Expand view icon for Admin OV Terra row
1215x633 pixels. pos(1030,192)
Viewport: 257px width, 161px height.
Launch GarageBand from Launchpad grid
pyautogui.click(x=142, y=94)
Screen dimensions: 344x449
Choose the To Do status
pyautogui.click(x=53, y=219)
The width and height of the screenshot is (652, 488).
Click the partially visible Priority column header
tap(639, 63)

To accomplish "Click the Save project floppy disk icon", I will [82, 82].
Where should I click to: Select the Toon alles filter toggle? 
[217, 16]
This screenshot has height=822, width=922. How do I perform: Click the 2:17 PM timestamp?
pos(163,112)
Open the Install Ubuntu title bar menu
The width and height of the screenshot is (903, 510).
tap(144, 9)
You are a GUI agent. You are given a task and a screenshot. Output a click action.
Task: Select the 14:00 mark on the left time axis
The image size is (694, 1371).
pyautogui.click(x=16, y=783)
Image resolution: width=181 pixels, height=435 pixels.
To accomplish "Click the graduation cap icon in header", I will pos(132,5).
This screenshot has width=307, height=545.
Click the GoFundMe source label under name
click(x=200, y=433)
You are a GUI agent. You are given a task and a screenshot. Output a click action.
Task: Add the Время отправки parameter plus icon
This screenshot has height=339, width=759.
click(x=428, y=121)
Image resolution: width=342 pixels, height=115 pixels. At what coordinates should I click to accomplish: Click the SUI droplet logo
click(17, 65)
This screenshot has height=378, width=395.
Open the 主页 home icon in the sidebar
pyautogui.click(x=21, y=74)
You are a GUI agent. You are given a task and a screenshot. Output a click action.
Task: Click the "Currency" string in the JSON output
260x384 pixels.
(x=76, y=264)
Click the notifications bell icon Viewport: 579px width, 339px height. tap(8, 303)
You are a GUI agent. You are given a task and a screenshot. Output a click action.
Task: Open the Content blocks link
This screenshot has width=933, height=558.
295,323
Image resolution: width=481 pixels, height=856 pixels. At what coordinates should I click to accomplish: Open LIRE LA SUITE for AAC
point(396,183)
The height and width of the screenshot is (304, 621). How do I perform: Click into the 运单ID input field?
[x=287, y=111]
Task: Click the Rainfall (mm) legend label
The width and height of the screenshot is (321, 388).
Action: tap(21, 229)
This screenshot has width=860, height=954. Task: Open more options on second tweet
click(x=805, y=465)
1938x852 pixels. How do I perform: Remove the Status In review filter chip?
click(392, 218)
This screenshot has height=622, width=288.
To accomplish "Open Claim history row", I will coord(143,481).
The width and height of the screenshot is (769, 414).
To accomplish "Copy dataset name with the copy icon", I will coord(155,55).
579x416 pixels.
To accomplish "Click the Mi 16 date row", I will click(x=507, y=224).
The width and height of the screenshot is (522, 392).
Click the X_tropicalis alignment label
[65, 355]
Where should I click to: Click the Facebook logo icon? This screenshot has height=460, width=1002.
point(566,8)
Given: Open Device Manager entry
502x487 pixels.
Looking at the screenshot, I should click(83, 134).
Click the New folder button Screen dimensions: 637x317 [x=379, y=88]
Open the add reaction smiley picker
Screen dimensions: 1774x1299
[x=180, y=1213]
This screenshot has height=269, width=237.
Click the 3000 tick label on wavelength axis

______________________________

§ What needs to be done
All of the entries must be written out exactly as they stand.

§ Response
Expand view icon for Admin OV Terra row
1215x633 pixels. pos(1030,192)
Viewport: 257px width, 161px height.
Launch GarageBand from Launchpad grid
pyautogui.click(x=142, y=94)
Screen dimensions: 344x449
Choose the To Do status
pyautogui.click(x=53, y=219)
The width and height of the screenshot is (652, 488).
Click the partially visible Priority column header
tap(639, 63)

To accomplish "Click the Save project floppy disk icon", I will [82, 82].
Where should I click to: Select the Toon alles filter toggle? 
[217, 16]
This screenshot has height=822, width=922. How do I perform: Click the 2:17 PM timestamp?
pos(163,112)
Open the Install Ubuntu title bar menu
The width and height of the screenshot is (903, 510).
tap(144, 9)
You are a GUI agent. You are given a task and a screenshot. Output a click action.
Task: Select the 14:00 mark on the left time axis
The image size is (694, 1371).
pyautogui.click(x=16, y=783)
Image resolution: width=181 pixels, height=435 pixels.
To accomplish "Click the graduation cap icon in header", I will pos(132,5).
This screenshot has width=307, height=545.
Click the GoFundMe source label under name
click(x=200, y=433)
You are a GUI agent. You are given a task and a screenshot. Output a click action.
Task: Add the Время отправки parameter plus icon
This screenshot has height=339, width=759.
click(x=428, y=121)
Image resolution: width=342 pixels, height=115 pixels. At what coordinates should I click to accomplish: Click the SUI droplet logo
click(17, 65)
This screenshot has height=378, width=395.
Open the 主页 home icon in the sidebar
pyautogui.click(x=21, y=74)
You are a GUI agent. You are given a task and a screenshot. Output a click action.
Task: Click the "Currency" string in the JSON output
260x384 pixels.
(x=76, y=264)
Click the notifications bell icon Viewport: 579px width, 339px height. tap(8, 303)
You are a GUI agent. You are given a task and a screenshot. Output a click action.
Task: Open the Content blocks link
This screenshot has width=933, height=558.
295,323
Image resolution: width=481 pixels, height=856 pixels. At what coordinates should I click to accomplish: Open LIRE LA SUITE for AAC
point(396,183)
The height and width of the screenshot is (304, 621). How do I perform: Click into the 运单ID input field?
[x=287, y=111]
Task: Click the Rainfall (mm) legend label
The width and height of the screenshot is (321, 388).
Action: tap(21, 229)
This screenshot has width=860, height=954. Task: Open more options on second tweet
click(x=805, y=465)
1938x852 pixels. How do I perform: Remove the Status In review filter chip?
click(392, 218)
This screenshot has height=622, width=288.
To accomplish "Open Claim history row", I will coord(143,481).
The width and height of the screenshot is (769, 414).
To accomplish "Copy dataset name with the copy icon", I will coord(155,55).
579x416 pixels.
To accomplish "Click the Mi 16 date row", I will click(x=507, y=224).
The width and height of the screenshot is (522, 392).
Click the X_tropicalis alignment label
[65, 355]
Where should I click to: Click the Facebook logo icon? This screenshot has height=460, width=1002.
point(566,8)
Given: Open Device Manager entry
502x487 pixels.
Looking at the screenshot, I should click(83, 134).
Click the New folder button Screen dimensions: 637x317 [x=379, y=88]
Open the add reaction smiley picker
Screen dimensions: 1774x1299
[x=180, y=1213]
This screenshot has height=269, width=237.
Click the 3000 tick label on wavelength axis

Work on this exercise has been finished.